On the flip side, sometimes signing a contract that grants the client “all rights” to your story, song, or video or deems your creation a “work for hire”—in both cases, handing the client every last copyright to your creation—won’t hurt you. If I’m doing a bread-and-butter job writing web copy about the latest and greatest database program my client’s hawking or a radio jingle about a brand-new extra-plushy toilet paper product, I won’t mind selling all rights to my work. For a corporate gig like this, I’d even expect it. It’s not like I can resell those ditties anyway. And as long as the client’s paying me handsomely, who am I to complain?
Unfortunately, countless print, web, TV, radio, film, and music empires try to extend these same rights-grabbing contracts to the freelancers they buy articles, broadcasts, scripts, songs, photos, videos, films, illustrations, and animations from. Besides having the right to edit or tweak your work without consulting you, when you fork over all copyrights to a media empire, they can distribute and resell your work anywhere they dang well please without paying you a cent. Hardly seems fair when some well-fed execs who stand to make a mint off your content—the guts of their media empires—are driving around in Jaguars and you’re scraping to make rent.
“Some of those clauses can be so expansive, and suddenly you could find out, ‘Wow, they’ve published this anthology through such-and-such publishing house, and now they’re making all these royalties and I’m just sitting here with $150 I got for first publication,’” says attorney Michael Graham, board president of Washington Lawyers for the Arts. “You want to know where your work is going to end up and if you can keep it from winding up somewhere you may not want it.”

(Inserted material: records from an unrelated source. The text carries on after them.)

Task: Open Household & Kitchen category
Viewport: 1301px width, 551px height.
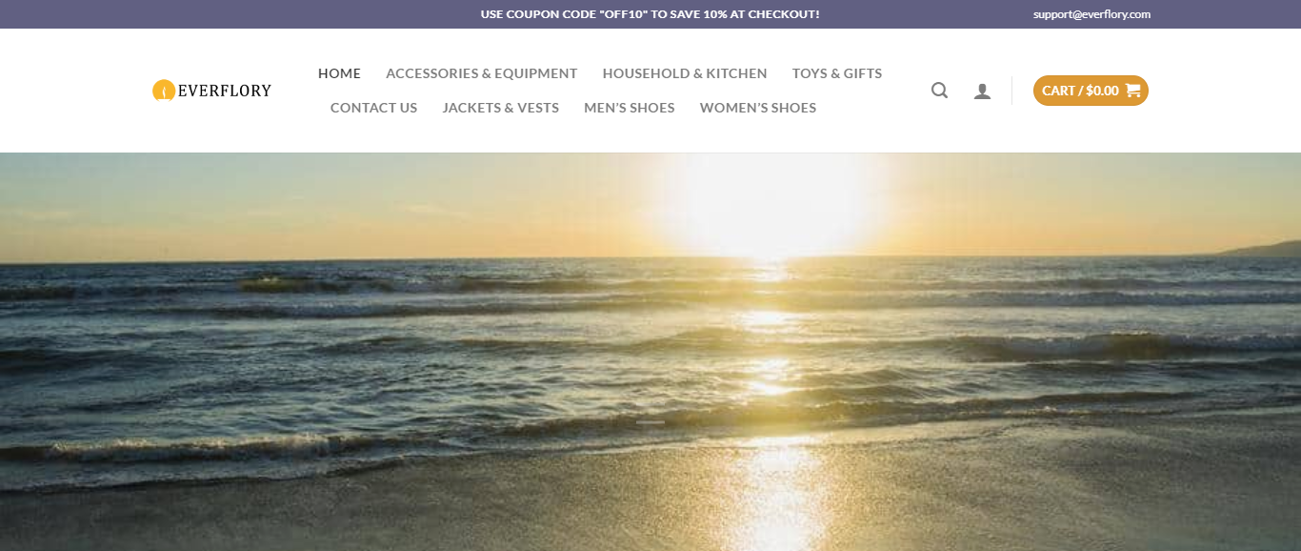Action: [685, 73]
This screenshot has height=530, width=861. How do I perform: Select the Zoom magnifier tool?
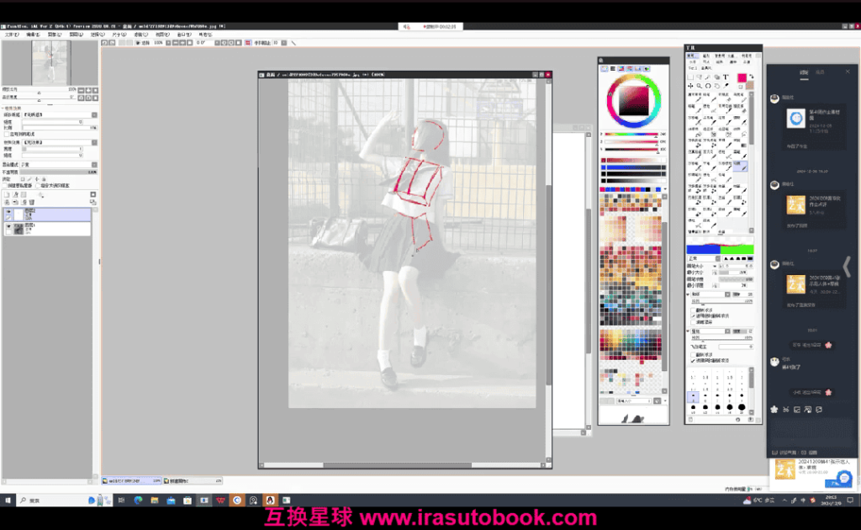(699, 86)
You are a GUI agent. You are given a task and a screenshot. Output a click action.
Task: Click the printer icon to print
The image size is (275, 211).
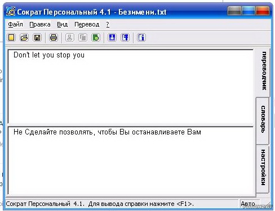(x=54, y=38)
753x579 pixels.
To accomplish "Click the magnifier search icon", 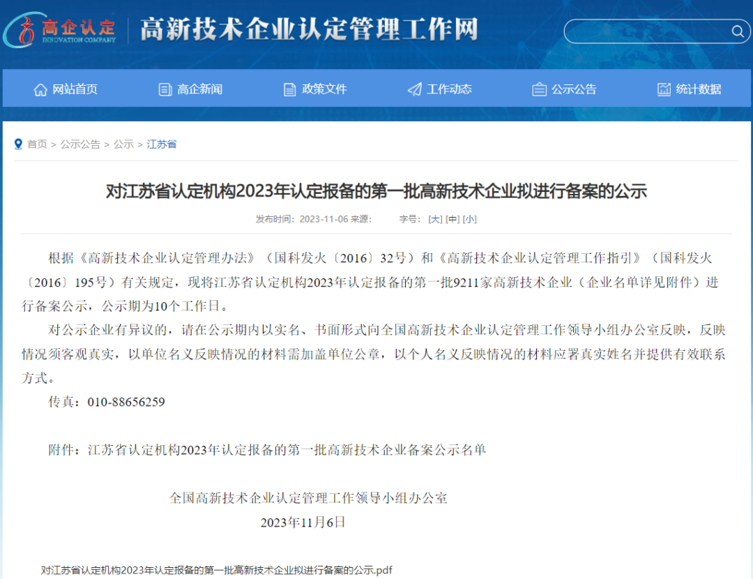I will point(736,31).
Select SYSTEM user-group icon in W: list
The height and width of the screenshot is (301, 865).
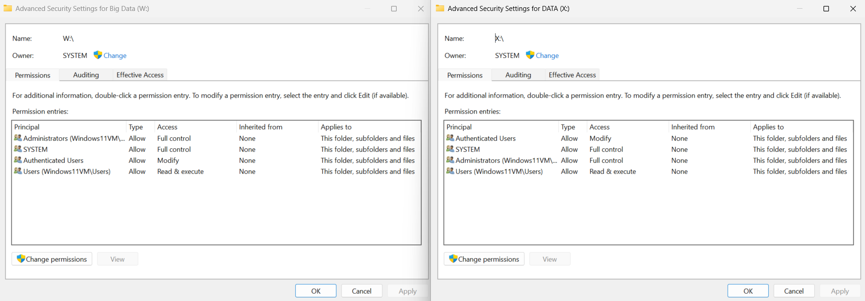click(x=18, y=149)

Remember that the editor, producer, or art director offering you the contract probably didn’t write it and may not even know what it says. If you explain your concerns, they may be willing to compromise. That said, don’t request twenty-five nit-picky changes or drag out the negotiation process for half a dozen rounds. Clients only have so much patience. Pick your battles and have a bottom line in mind (you retain ownership of all electronic rights no matter what, client gets exclusive dibs on the piece for ninety days, et cetera). Then fight the good fight, make any necessary compromises (or walk from the project), and move on.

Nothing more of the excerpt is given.